--- Task to carry out ---
Every record below needs to be printed again exactly.
━━ Data extract ━━
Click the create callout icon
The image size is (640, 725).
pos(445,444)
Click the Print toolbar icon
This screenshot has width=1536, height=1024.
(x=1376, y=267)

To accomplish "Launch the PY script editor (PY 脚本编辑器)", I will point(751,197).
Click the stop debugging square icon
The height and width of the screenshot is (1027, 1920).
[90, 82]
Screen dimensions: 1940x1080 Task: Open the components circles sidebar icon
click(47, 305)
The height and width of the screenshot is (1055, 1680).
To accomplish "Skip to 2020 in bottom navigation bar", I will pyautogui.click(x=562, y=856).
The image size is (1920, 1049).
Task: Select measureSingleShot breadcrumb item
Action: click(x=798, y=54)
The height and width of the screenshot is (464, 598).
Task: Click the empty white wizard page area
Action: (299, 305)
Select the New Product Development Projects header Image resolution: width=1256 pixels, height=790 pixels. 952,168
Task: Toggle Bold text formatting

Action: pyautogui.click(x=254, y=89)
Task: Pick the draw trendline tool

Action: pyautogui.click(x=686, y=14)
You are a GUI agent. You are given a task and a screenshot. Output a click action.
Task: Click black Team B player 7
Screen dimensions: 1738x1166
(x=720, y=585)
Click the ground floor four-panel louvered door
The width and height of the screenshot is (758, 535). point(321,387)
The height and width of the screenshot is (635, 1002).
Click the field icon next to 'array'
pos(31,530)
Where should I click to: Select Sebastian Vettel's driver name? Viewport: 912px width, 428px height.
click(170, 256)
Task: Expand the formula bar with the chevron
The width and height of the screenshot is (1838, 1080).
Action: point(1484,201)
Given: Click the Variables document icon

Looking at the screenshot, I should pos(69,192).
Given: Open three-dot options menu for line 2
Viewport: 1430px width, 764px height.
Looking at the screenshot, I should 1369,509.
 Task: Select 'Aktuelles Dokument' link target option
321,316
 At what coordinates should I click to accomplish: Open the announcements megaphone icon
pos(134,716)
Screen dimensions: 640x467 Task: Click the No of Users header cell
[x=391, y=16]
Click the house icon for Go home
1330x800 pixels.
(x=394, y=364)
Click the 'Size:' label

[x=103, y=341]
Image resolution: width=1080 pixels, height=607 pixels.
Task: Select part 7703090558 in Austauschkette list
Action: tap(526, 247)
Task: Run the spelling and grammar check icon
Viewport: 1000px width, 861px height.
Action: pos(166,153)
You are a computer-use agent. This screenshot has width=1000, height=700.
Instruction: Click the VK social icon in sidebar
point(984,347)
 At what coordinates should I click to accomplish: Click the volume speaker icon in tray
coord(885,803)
━━━
--- Result of the task ---
Click the create callout icon
The image size is (640, 725).
pos(445,444)
Click the Print toolbar icon
This screenshot has width=1536, height=1024.
(x=1376, y=267)

To accomplish "Launch the PY script editor (PY 脚本编辑器)", I will point(751,197).
Click the stop debugging square icon
The height and width of the screenshot is (1027, 1920).
[90, 82]
Screen dimensions: 1940x1080 Task: Open the components circles sidebar icon
click(47, 305)
The height and width of the screenshot is (1055, 1680).
To accomplish "Skip to 2020 in bottom navigation bar", I will pyautogui.click(x=562, y=856).
The image size is (1920, 1049).
Task: Select measureSingleShot breadcrumb item
Action: click(x=798, y=54)
The height and width of the screenshot is (464, 598).
Task: Click the empty white wizard page area
Action: (299, 305)
Select the New Product Development Projects header Image resolution: width=1256 pixels, height=790 pixels. 952,168
Task: Toggle Bold text formatting

Action: pyautogui.click(x=254, y=89)
Task: Pick the draw trendline tool

Action: pyautogui.click(x=686, y=14)
You are a GUI agent. You are given a task and a screenshot. Output a click action.
Task: Click black Team B player 7
Screen dimensions: 1738x1166
(x=720, y=585)
Click the ground floor four-panel louvered door
The width and height of the screenshot is (758, 535). point(321,387)
The height and width of the screenshot is (635, 1002).
Click the field icon next to 'array'
pos(31,530)
Where should I click to: Select Sebastian Vettel's driver name? Viewport: 912px width, 428px height.
click(170, 256)
Task: Expand the formula bar with the chevron
The width and height of the screenshot is (1838, 1080).
Action: point(1484,201)
Given: Click the Variables document icon

Looking at the screenshot, I should pos(69,192).
Given: Open three-dot options menu for line 2
Viewport: 1430px width, 764px height.
Looking at the screenshot, I should 1369,509.
 Task: Select 'Aktuelles Dokument' link target option
321,316
 At what coordinates should I click to accomplish: Open the announcements megaphone icon
pos(134,716)
Screen dimensions: 640x467 Task: Click the No of Users header cell
[x=391, y=16]
Click the house icon for Go home
1330x800 pixels.
(x=394, y=364)
Click the 'Size:' label

[x=103, y=341]
Image resolution: width=1080 pixels, height=607 pixels.
Task: Select part 7703090558 in Austauschkette list
Action: tap(526, 247)
Task: Run the spelling and grammar check icon
Viewport: 1000px width, 861px height.
Action: pos(166,153)
You are a computer-use agent. This screenshot has width=1000, height=700.
Instruction: Click the VK social icon in sidebar
point(984,347)
 At what coordinates should I click to accomplish: Click the volume speaker icon in tray
coord(885,803)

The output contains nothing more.